Performance Gaps and Optimization Strategies in Chinese Medical Large Language Models Based on MedBench: Benchmarking Study
ABSTRACT
Background:
The evaluation and improvement of medical Large Language Models (LLMs) are critical for their real-world deployment, particularly in ensuring accuracy, safety, and ethical alignment. However, existing frameworks are inadequate for dissecting domain-specific error patterns or addressing cross-modal challenges.
Objective:
To address the limitations of current evaluation methods, this study aims to develop and apply a granular error taxonomy to systematically identify critical weaknesses in leading medical LLMs.
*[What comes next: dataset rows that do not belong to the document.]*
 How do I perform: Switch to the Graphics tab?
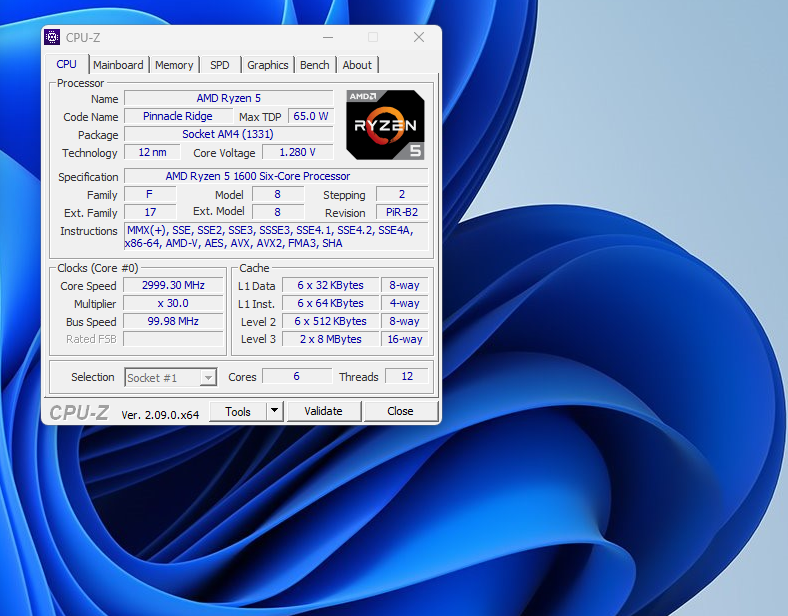[x=268, y=65]
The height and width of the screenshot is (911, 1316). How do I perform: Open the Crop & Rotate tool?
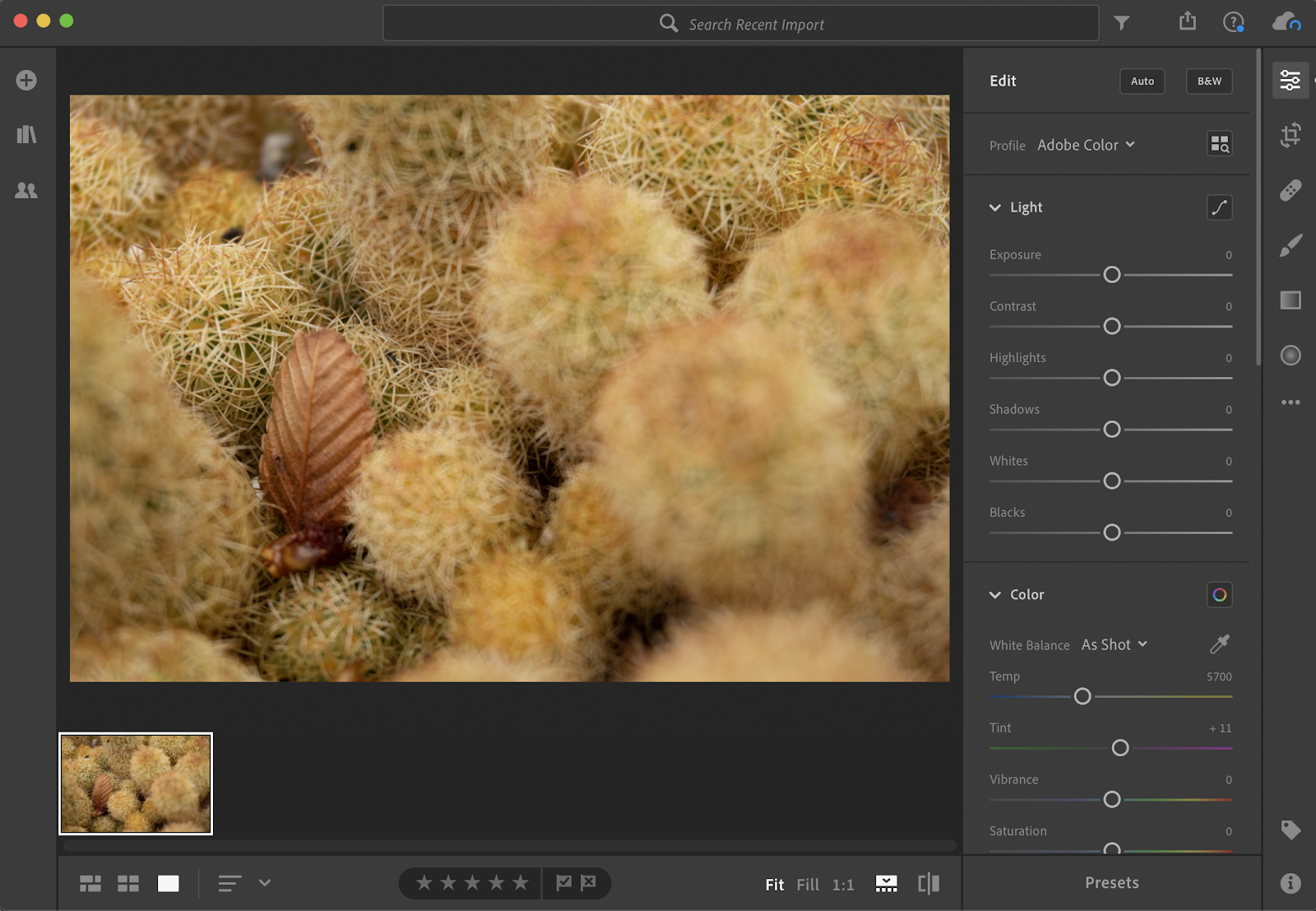[x=1290, y=135]
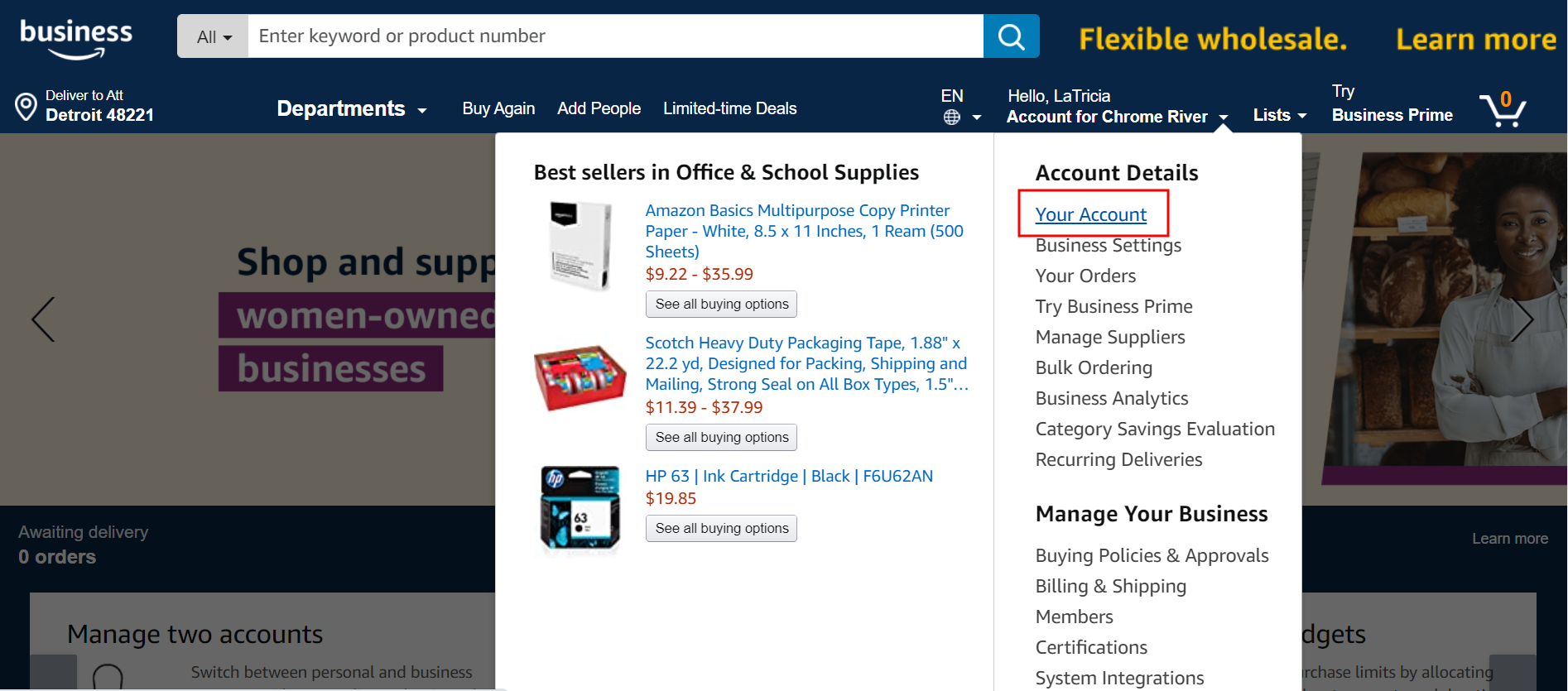The image size is (1568, 691).
Task: Select Buy Again in the navigation bar
Action: [x=498, y=108]
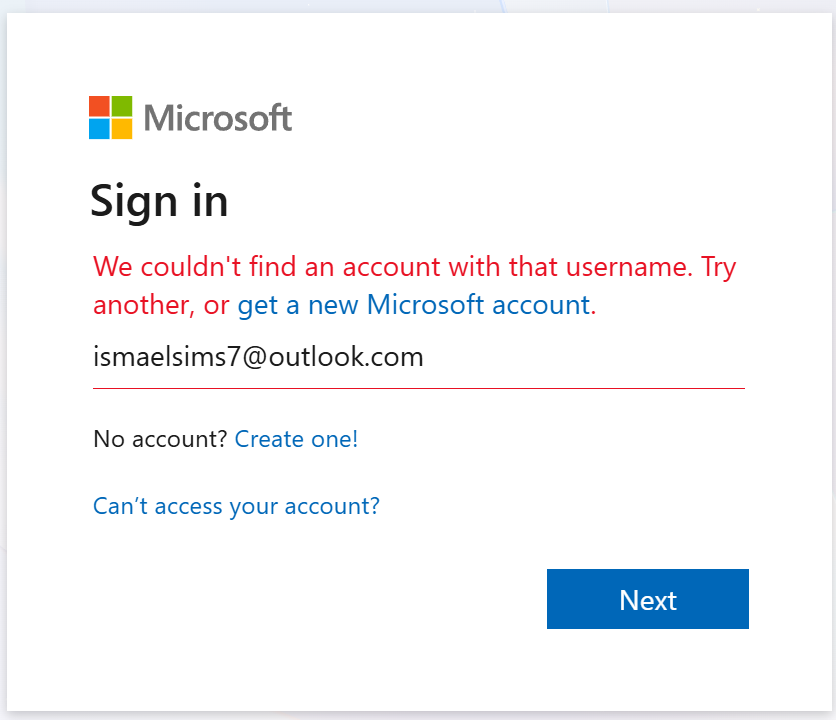836x720 pixels.
Task: Click the blue square in the Microsoft logo
Action: (99, 129)
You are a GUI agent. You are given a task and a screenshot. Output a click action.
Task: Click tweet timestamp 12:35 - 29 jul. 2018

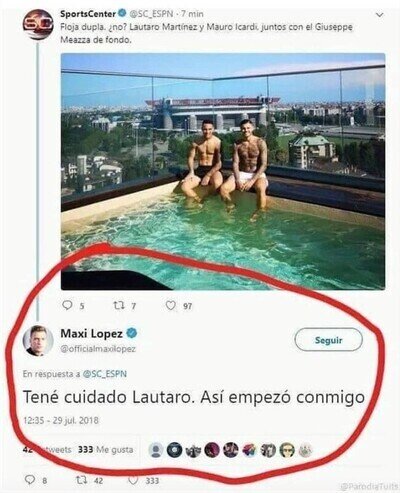[61, 420]
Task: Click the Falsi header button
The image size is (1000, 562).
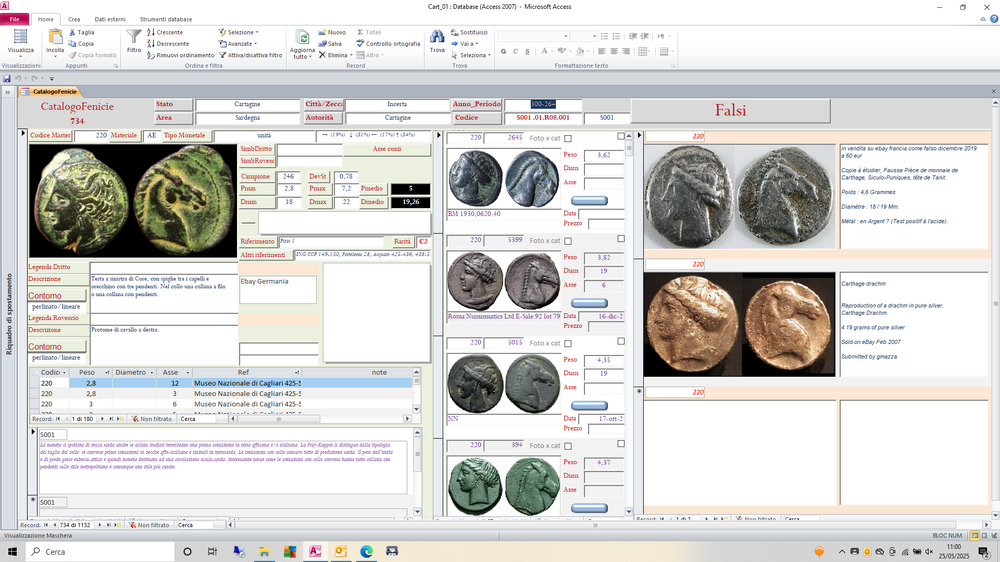Action: point(729,110)
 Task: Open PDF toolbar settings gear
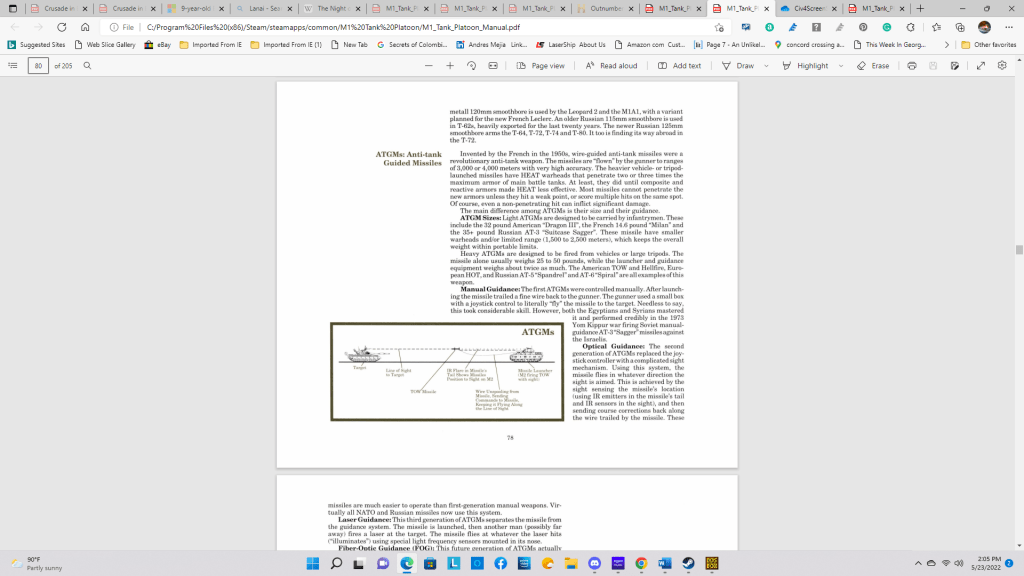(x=1002, y=65)
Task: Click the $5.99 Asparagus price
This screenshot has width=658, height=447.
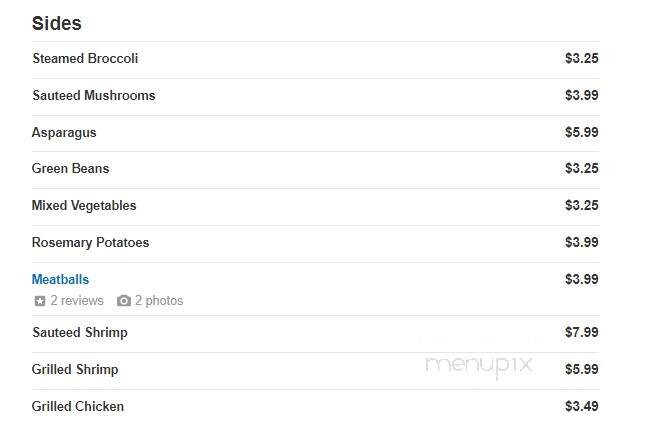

The ultimate goal is to establish an actionable roadmap for enhancing their clinical robustness, safety, and overall trustworthiness.
Methods:
This study introduces a granular error taxonomy developed through a systematic analysis of 10 top-performing models on MedBench (specifically: AntAngelMed, Citrus-2.0, INF-Med, WHU_Med, zhuomuniao-Med, TeleChat2, hunyuan-med, UNI-GPT, fusiontech-Med, and GPT-4). Incorrect responses were categorized into eight distinct types: Omissions, Hallucination, Format Mismatch, Causal Reasoning Deficiency, Contextual Inconsistency, Unanswered, Output Error, and Deficiency in Medical Language Generation. Based on these findings, we propose a tiered optimization strategy spanning four levels, from prompt engineering and knowledge-augmented retrieval to hybrid neuro-symbolic architectures and causal reasoning frameworks.
Results:
Based on a comprehensive error analysis of 42766 question responses generated by the top 10 models, the evaluation using the eight defined metrics revealed significant vulnerabilities in the leading models. Despite achieving a high accuracy of 0.86 in medical knowledge recall, analysis across the eight error categories identified Omissions as the most prevalent issue, exhibiting a staggering 96.3% omission rate in critical reasoning tasks. Furthermore, safety and ethics evaluations showed alarming inconsistency under option-shuffled conditions, with a low robustness score of 0.79. Our analysis uncovers systemic weaknesses in the models' ability to enforce knowledge boundaries and perform multi-step reasoning.
Conclusions:
This work establishes an actionable roadmap for developing more clinically robust LLMs. By providing error-driven insights, it redefines evaluation paradigms, ultimately advancing the safety and trustworthiness of AI in high-stakes medical environments and promoting its responsible application.